(Collected data entries)
══════
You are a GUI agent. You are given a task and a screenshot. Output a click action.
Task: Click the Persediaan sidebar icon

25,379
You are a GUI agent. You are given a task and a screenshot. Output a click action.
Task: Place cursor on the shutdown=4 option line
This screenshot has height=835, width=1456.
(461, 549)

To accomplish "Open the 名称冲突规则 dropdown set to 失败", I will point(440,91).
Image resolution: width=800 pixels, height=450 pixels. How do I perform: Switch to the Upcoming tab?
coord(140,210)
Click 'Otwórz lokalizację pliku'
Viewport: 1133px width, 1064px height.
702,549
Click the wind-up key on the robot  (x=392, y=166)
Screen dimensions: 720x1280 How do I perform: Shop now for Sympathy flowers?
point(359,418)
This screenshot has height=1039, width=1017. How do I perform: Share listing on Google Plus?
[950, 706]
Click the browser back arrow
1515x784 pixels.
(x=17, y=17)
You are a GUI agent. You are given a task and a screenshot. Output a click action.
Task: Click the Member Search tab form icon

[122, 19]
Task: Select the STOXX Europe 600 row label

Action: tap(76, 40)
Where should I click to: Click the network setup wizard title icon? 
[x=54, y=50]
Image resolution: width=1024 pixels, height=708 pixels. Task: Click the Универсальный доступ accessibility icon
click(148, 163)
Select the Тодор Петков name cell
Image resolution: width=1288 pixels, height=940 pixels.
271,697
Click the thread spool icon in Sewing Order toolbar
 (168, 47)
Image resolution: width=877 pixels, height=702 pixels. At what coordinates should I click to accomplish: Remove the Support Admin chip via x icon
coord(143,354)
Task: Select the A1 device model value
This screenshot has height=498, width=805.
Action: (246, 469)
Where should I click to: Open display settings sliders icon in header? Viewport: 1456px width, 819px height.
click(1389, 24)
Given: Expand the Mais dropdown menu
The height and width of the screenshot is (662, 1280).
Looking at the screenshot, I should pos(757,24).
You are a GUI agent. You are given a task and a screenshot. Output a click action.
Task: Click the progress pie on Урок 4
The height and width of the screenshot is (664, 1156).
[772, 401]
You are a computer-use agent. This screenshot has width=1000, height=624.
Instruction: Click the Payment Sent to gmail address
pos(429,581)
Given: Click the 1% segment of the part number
══════
### Exercise instructions:
The lines from the one holding "Click the thread" to the final line of the entries, both included, are what should be output, exactly and alone.

### Result below:
Click the thread spool icon in Sewing Order toolbar
 (168, 47)
Image resolution: width=877 pixels, height=702 pixels. At what coordinates should I click to accomplish: Remove the Support Admin chip via x icon
coord(143,354)
Task: Select the A1 device model value
This screenshot has height=498, width=805.
Action: (246, 469)
Where should I click to: Open display settings sliders icon in header? Viewport: 1456px width, 819px height.
click(1389, 24)
Given: Expand the Mais dropdown menu
The height and width of the screenshot is (662, 1280).
Looking at the screenshot, I should pos(757,24).
You are a GUI agent. You are given a task and a screenshot. Output a click action.
Task: Click the progress pie on Урок 4
The height and width of the screenshot is (664, 1156).
[772, 401]
You are a computer-use agent. This screenshot has width=1000, height=624.
Instruction: Click the Payment Sent to gmail address
pos(429,581)
Given: Click the 1% segment of the part number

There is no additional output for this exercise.